Faith Chapel was the second church built by Jekyll Island's swells — the Pulitzers, Rockefellers and Vanderbilts. Union Chapel, built in 1898, proved too small for the Northern industrialists and their servants who wintered on the barrier island. Union was moved to Red Row for the island's African-American workers.
It opened in time for the 1904 winter season. Visiting preachers took to the pulpit; Jekyll Island Club members, waiters and guests made up the choir. It closed as World War II raged, the Northerners stayed home and the island slid into decrepitude. The state bought Jekyll out of bankruptcy in 1947 for $675,000.
Jean Poleszak, 87, helped start the nonprofit Friends of Historic Jekyll Island in 1985, which arranged for volunteers (including her) to serve as docents. She said maybe 1,000 visitors a month would mount the chapel’s two wooden steps to enter the darkened sanctuary. An occasional wedding cost $800 for three hours.
The authority “neglects the fact that the most unique thing that draws people to Jekyll is the district,” Poleszak said. “It ticks me off that they spend so much money subsidizing hotels and not the district.”

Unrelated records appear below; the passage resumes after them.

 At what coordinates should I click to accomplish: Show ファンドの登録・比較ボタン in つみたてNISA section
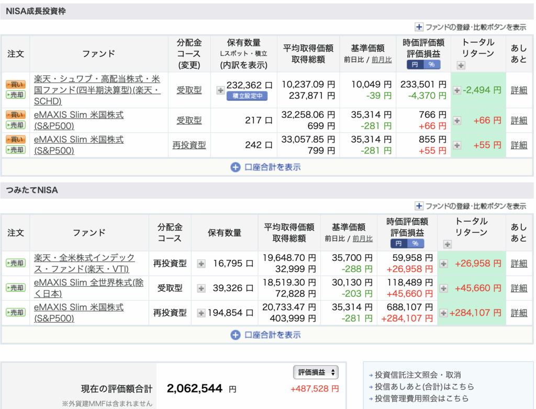(x=471, y=206)
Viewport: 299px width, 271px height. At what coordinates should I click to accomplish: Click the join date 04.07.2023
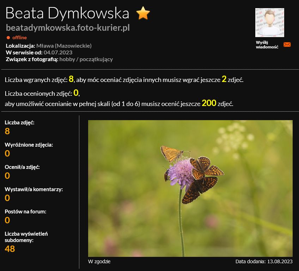point(58,52)
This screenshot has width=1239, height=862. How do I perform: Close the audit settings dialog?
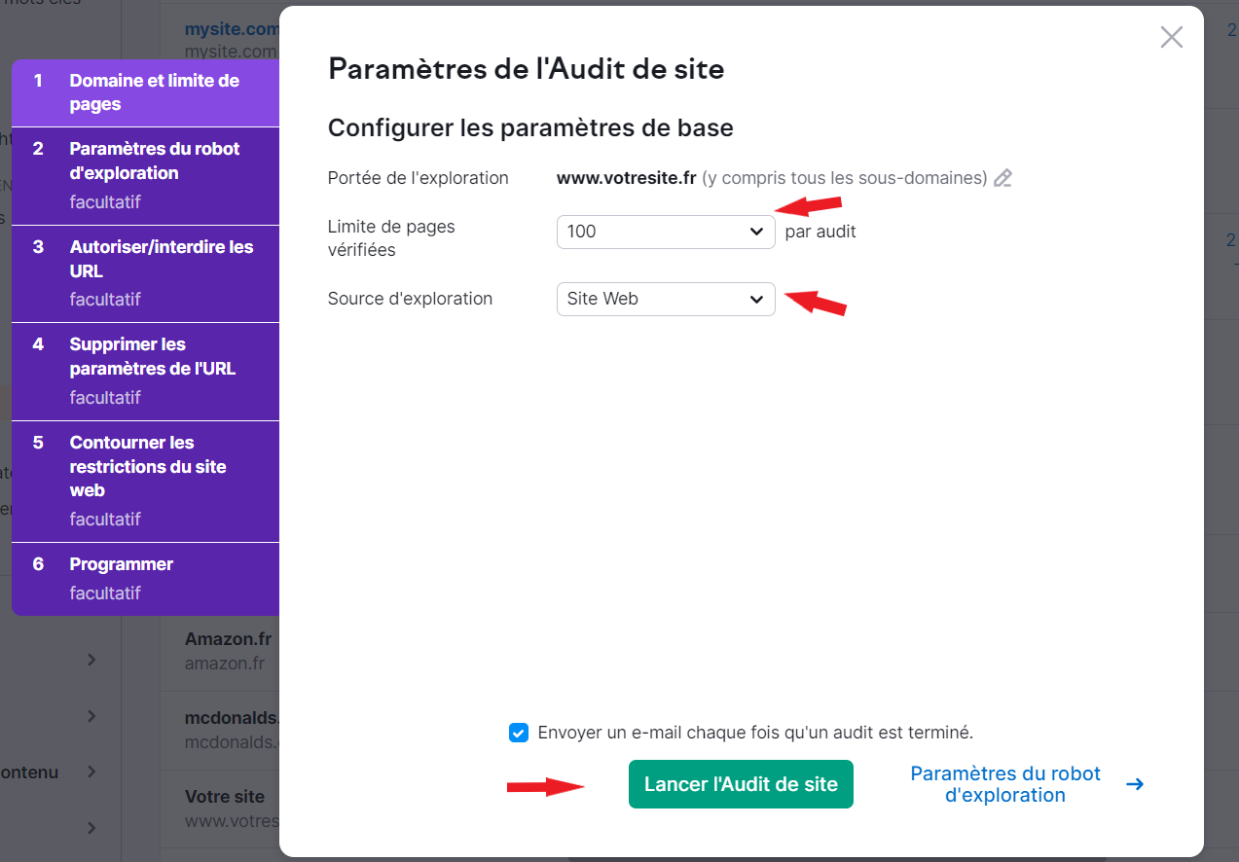click(1171, 37)
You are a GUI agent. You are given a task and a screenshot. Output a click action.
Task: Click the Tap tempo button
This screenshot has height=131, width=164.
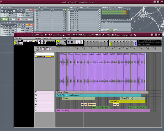(x=78, y=43)
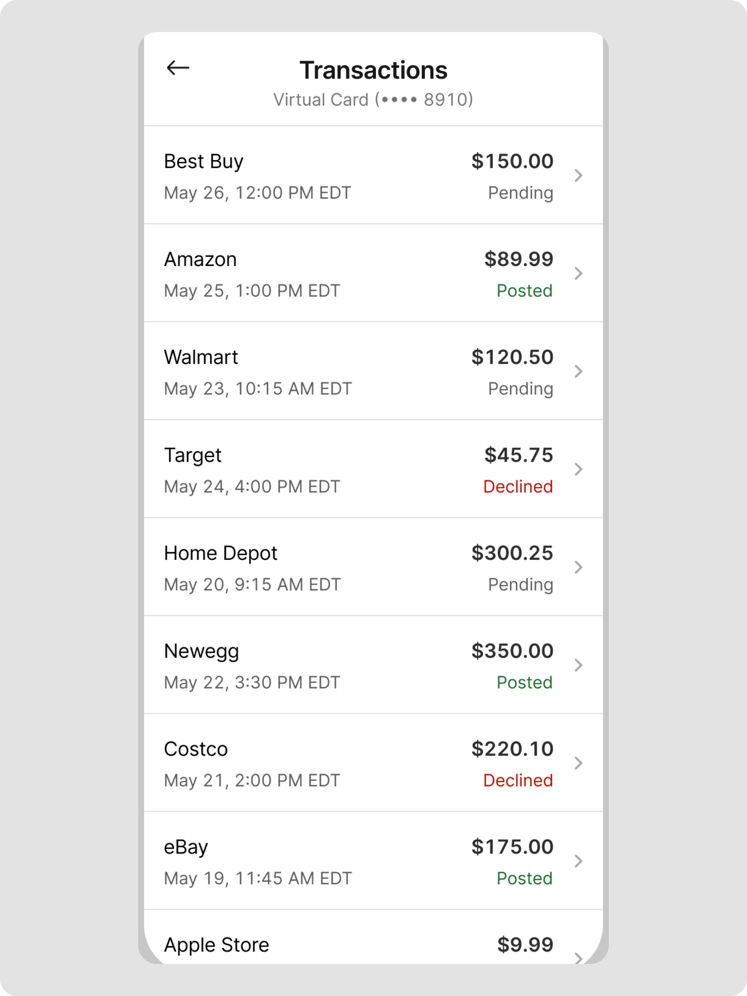Open Amazon transaction details chevron
The image size is (747, 996).
point(579,273)
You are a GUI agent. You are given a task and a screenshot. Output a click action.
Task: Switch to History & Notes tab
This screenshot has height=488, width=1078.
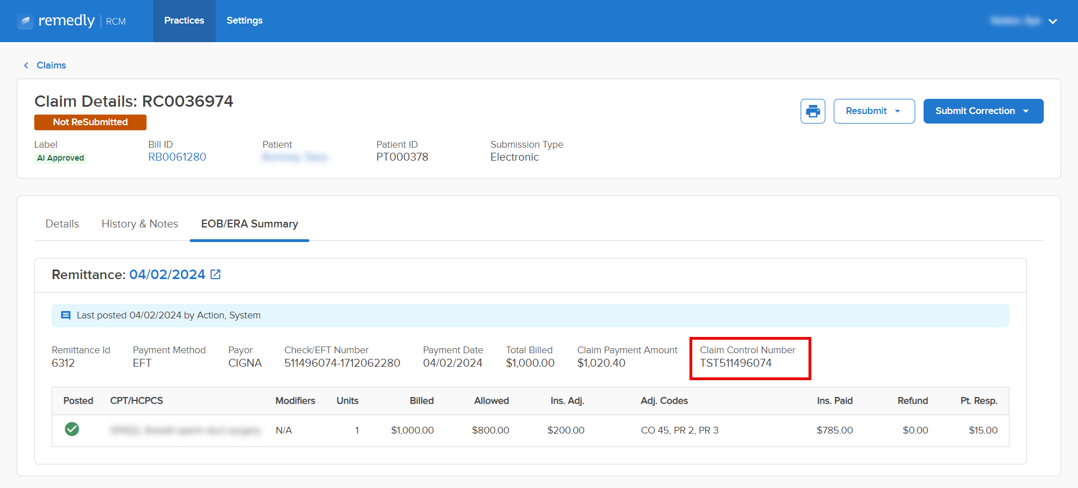(x=140, y=224)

In 2012, the authority granted tax breaks worth $6.1 million over 10 years for a Westin hotel.
Hooks says the chapel is subsidized, too: more than $9,000 annually in electric, insurance and fire district fees. He estimates 40,000 visitors a year could visit the chapel, which could put the church in the black.
But “the historic district has never been a moneymaker,” Hooks said. “It’s always been subsidized and that will continue.”